Other refreshing signs of being written pre-reboot include the fact that recent issues of Detective Comics which detailed Kate Kane's messed-up family origin and the return of her broken twin sister as the criminal known only as Alice are kept intact, and the set up that her cousin Bette Kane, formerly the Teen Titan Flamebird, wants to be her partner in crimefighting has carried over as well. One would hope the history of the Teen Titans doesn't get so messed up and reworked in Teen Titans #1 that there will already be continuity burps in the DCnU.
However, that's not to say that nothing's changed. Kate's new love interest, Maggie Sawyer, is no longer a captain in the Gotham Police Department, but just a detective, and it's heavily implied that Renee Montoya, Kate's ex, is dead – or at least believed to be dead. Did she fake her death before becoming The Question? Is she even still the Question in the DCnU? And how exactly does Batman fit into all this? We'll find out soon enough, and I'm completely on board to find out.

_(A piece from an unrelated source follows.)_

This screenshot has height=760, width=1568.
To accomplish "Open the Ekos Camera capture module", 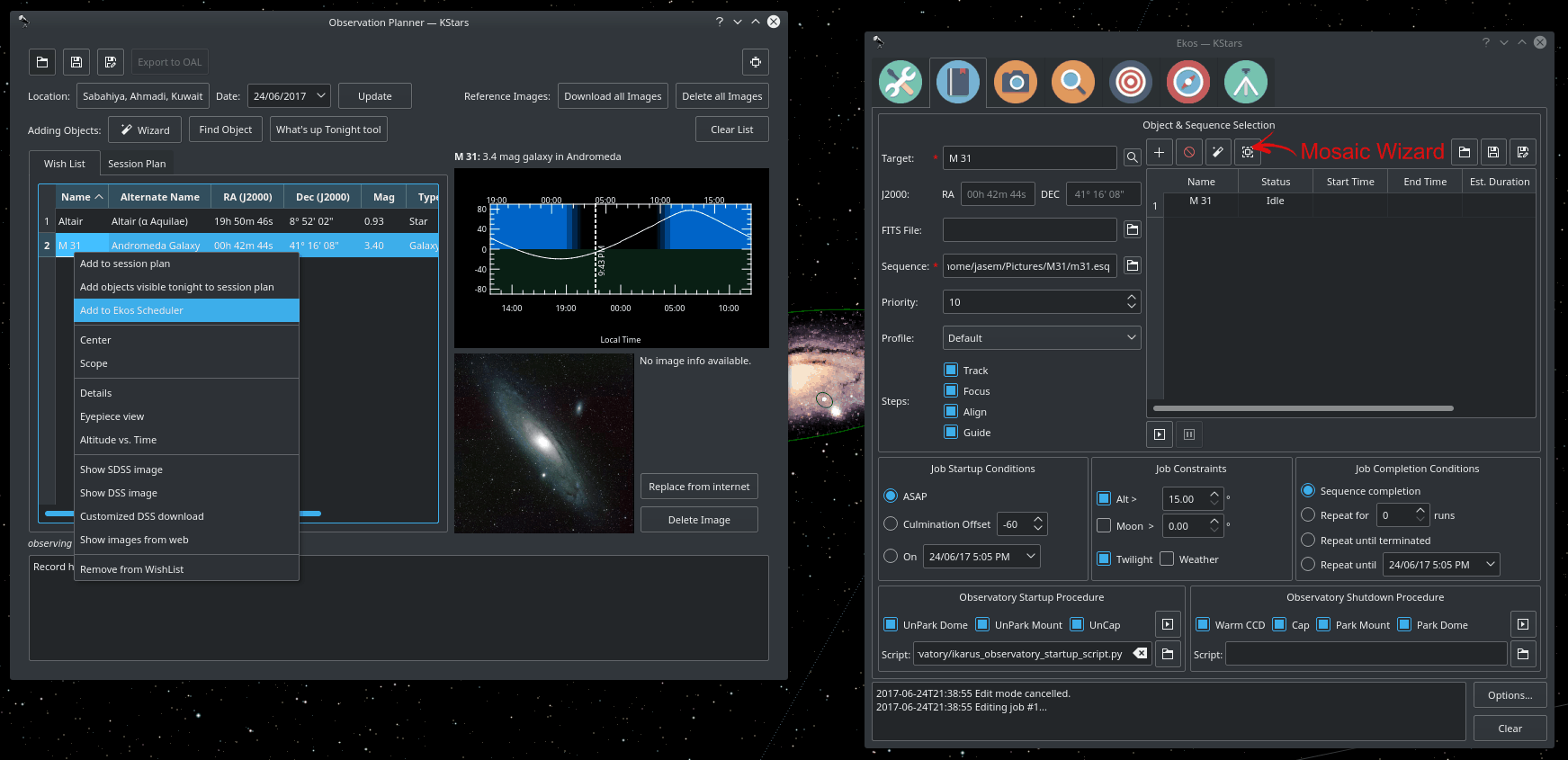I will [1015, 83].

Other cool things about this issue: Williams III is bringing back characters from Chase, the Dan Curtis Johnson book he illustrated in the late 1990s. Cameron Chase, agent of the Department of Extranormal Operations, has been assigned by Director Bones to investigate a terrorist organization known as Medusa and stick around Gotham City long enough to find out just who the Batwoman really is. Mr. Bones, people. I don't care who you are, but a chain-smoking government official with invisible poisonous flesh who wears pink ties with lingerie ladies on them is never anything but fantastic. There's also the introduction of a great new group of joke villains in Q-Ball and The Pool Hall Gang. The fact that they exist is a great sign that, for as dramatic and moody as this book is going to look and feel, Williams and Blackman won't lose sight of what's cool and fun about comics.

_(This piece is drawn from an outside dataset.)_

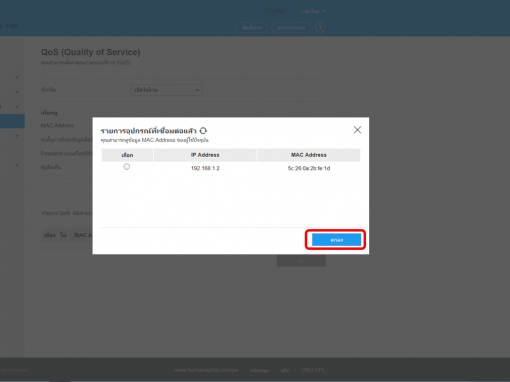Close the connected devices dialog with X
Viewport: 510px width, 382px height.
(x=357, y=130)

There may be a bit of curiosity about how often in Batwoman #1 we see the Kanes getting undressed and, to indulge my hetero side for a moment, how often Kate's chest appears to be, uh, somewhat pointy, but in all honesty, they look and seem to move like actual human breasts and not the gravity-defying volleyballs that most comic women are given. Also curious is how ridiculously ashen Kate's skin is – one would think the shock red hair and that morgue-gray skin would be a dead giveaway to anyone who's familiar with the two of them.
But have I mentioned the amazing layouts? I did? Well, here's more detail. There's one bit where Batwoman and Bette – whose been forced into plain gray togs and a mask by Kate, who is also referring to her only as Plebe – are running out to fight crime, and the panels are all placed in a cleverly-combined logo mixture of both Batwoman and Flamebird. The DEO page has a giant logo in the middle so you get the feel of where this scene takes place. The horrible tragedy of the drowned children is depicted with this deeply saddened skeleton in the center with waves of watery panels flowing out from it. It's just stunningly inventive and beautifully accomplished work.
Batwoman #1 has helped me do a complete 180 on this character. Where once I thought she was just another cheap knockoff, now I see the truth. This book is going to be stellar.